Fulfilling a campaign promise, US President Trump issued an Executive Order establishing a US strategic reserve of bitcoin as well as a digital asset stockpile. The reserve was originally touted as including non-bitcoin cryptocurrencies, but in the final order, the initial reserve is to be made up only of previously seized or forfeited bitcoin held by the Federal Government with a second stockpile to hold non-bitcoin cryptocurrency held by the government from seizures or forfeitures.
The bitcoin reserve is not to be sold and the Secretaries of Treasury and Commerce have been authorized to
develop budget-neutral strategies for acquiring additional bitcoin, provided that those strategies impose no incremental costs on American taxpayers.
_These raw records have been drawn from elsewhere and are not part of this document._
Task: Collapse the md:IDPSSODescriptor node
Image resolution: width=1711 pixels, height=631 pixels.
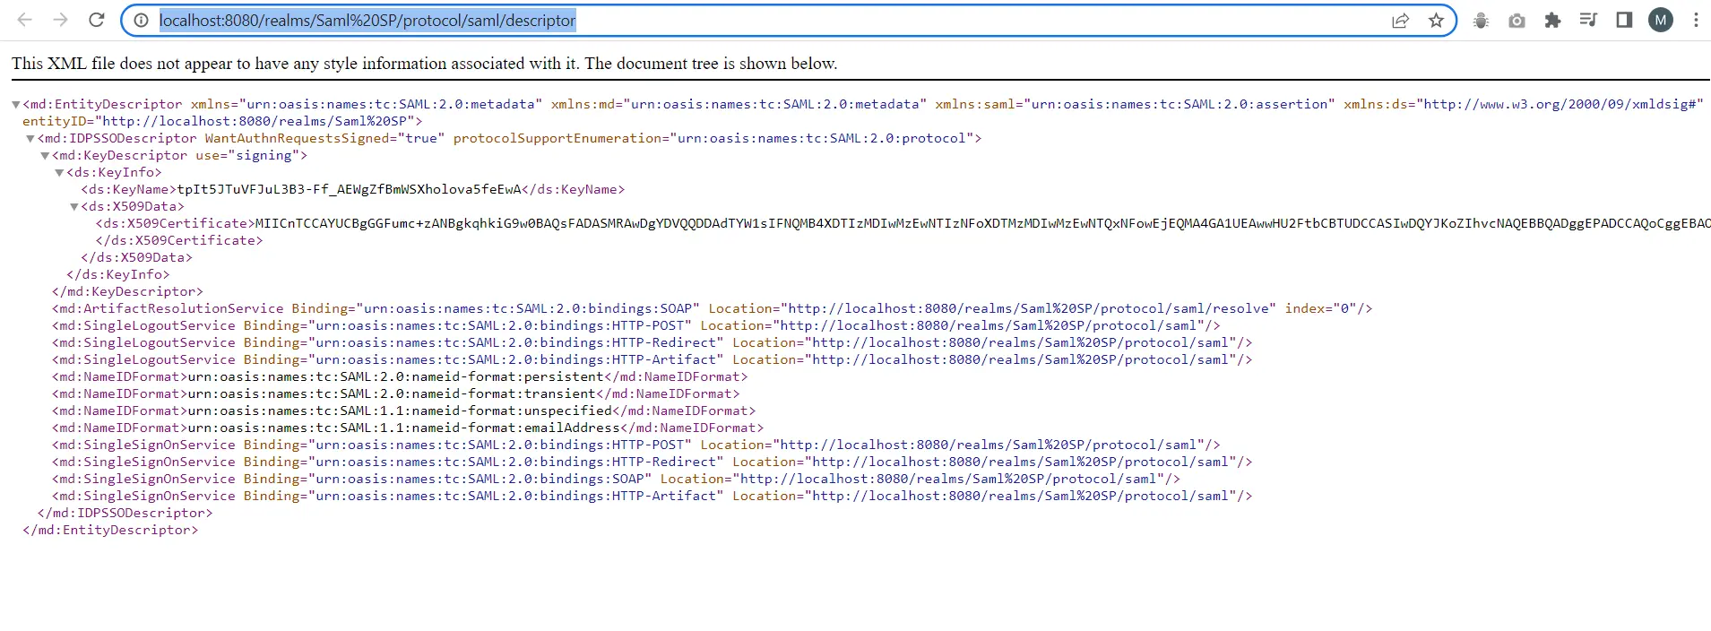Action: (x=30, y=139)
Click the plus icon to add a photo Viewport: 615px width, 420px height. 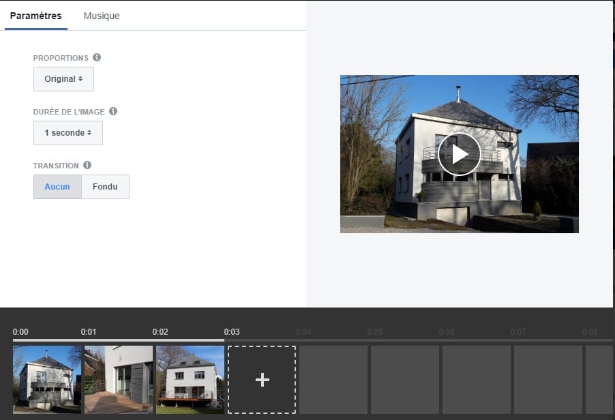point(262,380)
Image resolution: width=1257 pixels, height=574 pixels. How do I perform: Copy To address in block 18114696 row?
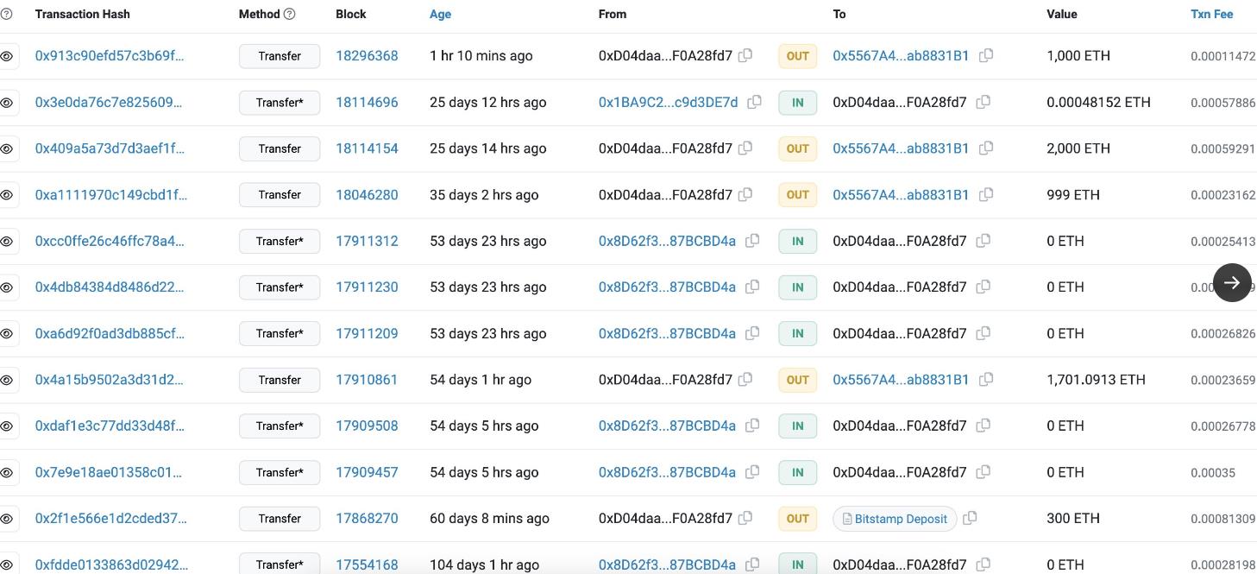click(x=983, y=102)
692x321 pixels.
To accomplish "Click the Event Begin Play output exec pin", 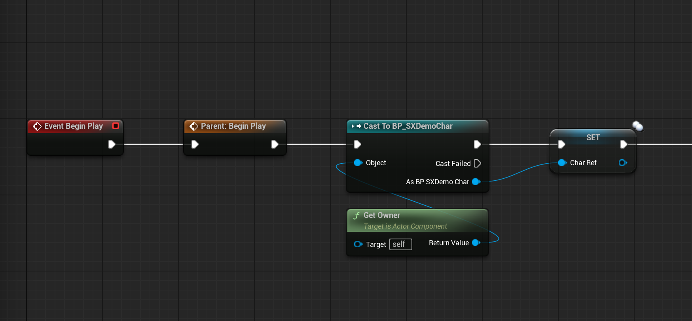I will (x=112, y=144).
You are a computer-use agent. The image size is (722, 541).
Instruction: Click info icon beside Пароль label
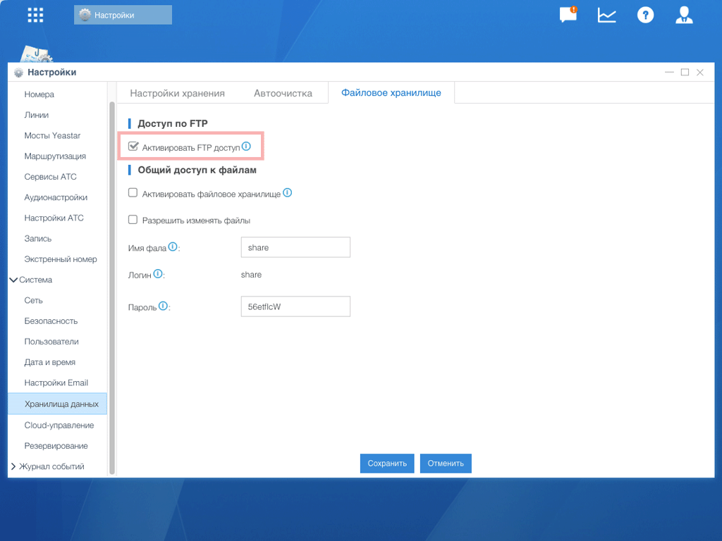[x=163, y=306]
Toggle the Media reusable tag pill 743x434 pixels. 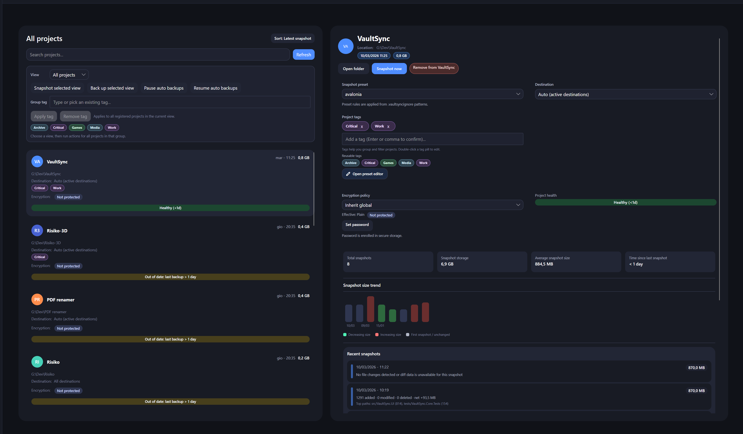(x=406, y=163)
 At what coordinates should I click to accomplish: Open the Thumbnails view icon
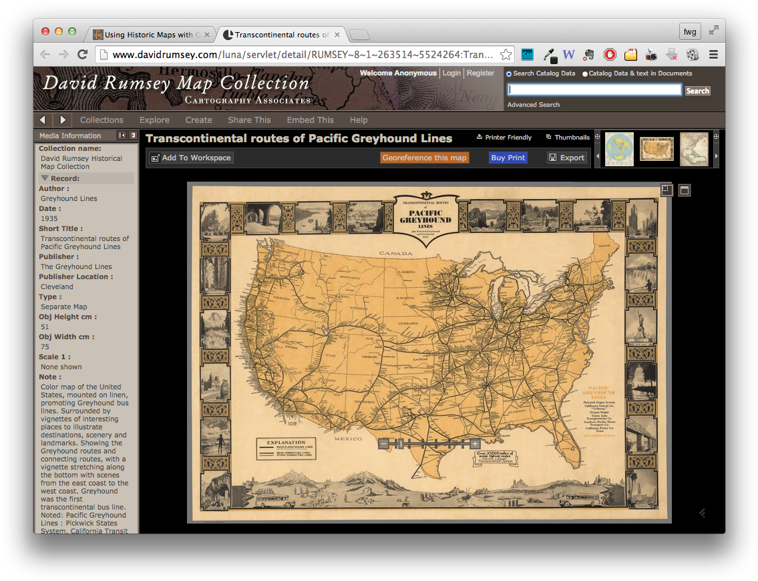coord(549,138)
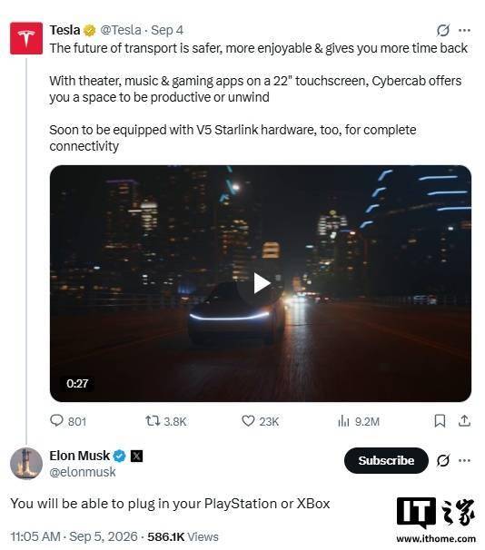This screenshot has height=550, width=485.
Task: Click the Grok icon on Tesla's post
Action: (x=443, y=30)
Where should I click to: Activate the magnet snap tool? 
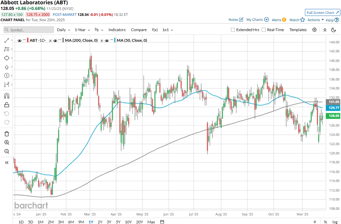[7, 96]
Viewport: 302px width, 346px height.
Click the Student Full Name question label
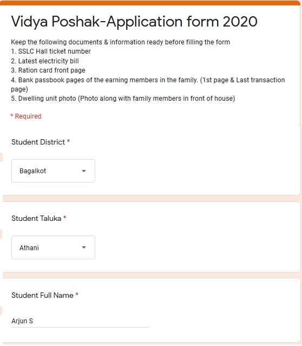coord(42,295)
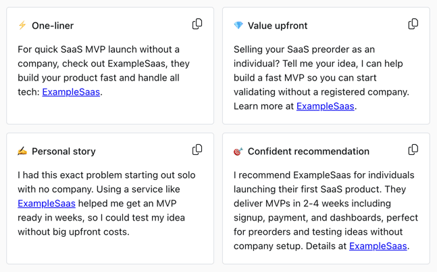Copy the One-liner reply text
The width and height of the screenshot is (437, 272).
(197, 24)
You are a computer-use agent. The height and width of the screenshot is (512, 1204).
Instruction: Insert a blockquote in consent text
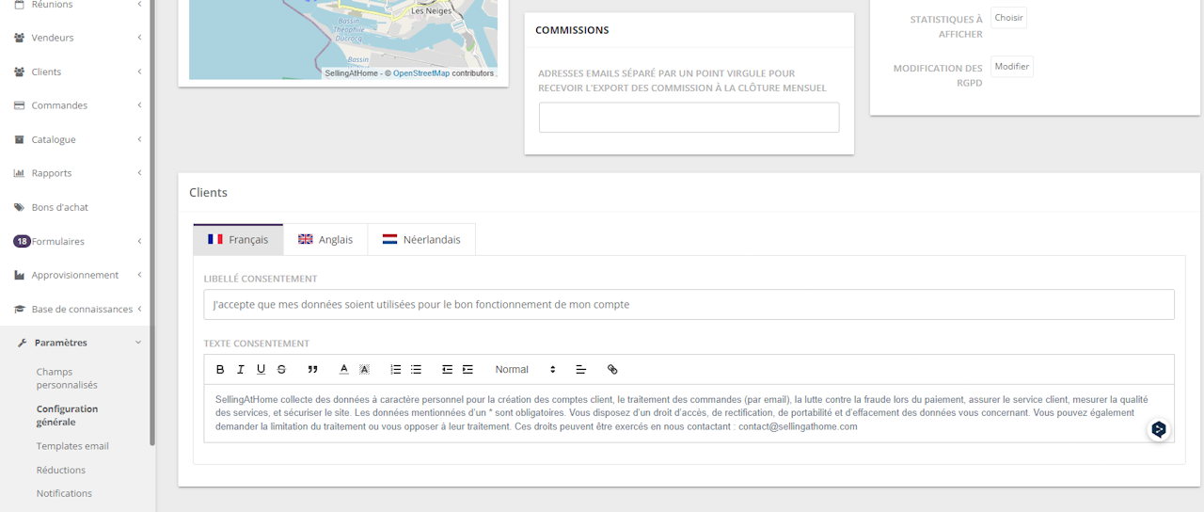point(312,370)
The digital asset stockpile is not subject to a similar direction, and is only to grow from seizure of digital assets. David Sacks, the Trump Crypto Czar said that US government sales of seized digital assets to date has yielded $366M, but had those assets not been sold, they would have been worth $17B on current prices (or slightly less as the price of bitcoin fell after the announcement, potentially due to hopes the US government would engage in ongoing purchases of bitcoin for the reserve). In January, prior to the changeover in administration, the Department of Justice had been cleared to sell US$6.5B in bitcoin but that will now form part of the strategic reserve.
The Executive Order also covers off an accounting of all cryptocurrency held by the US government with a view to bringing these assets into one place. The further development of crypto-expertise in the US government and the formal establishment of a reserve are further crypto-positive signs from the present administration.
Meanwhile, pro-crypto Senator Cynthia Lummis has not given hope that the US government will look to scale its Bitcoin reserves in future after she re-introduced her Bitcoin Act into the Senate which the sponsors say will codify the Trump plan. The Act would see the US Government divert remittances to the Federal Reserve to purchase up to 1 million Bitcoin over five years. A number of US states are also exploring creating their own reserves.
The United States is not the only country which holds significant investments or a stockpile of crypto-assets. Governments globally are increasingly interacting with crypto-assets as an investment or strategic asset or due to law enforcement seizures. A range of policy approaches are evident to date, however, Australia seems unlikely to follow the Trump administration's move any time soon.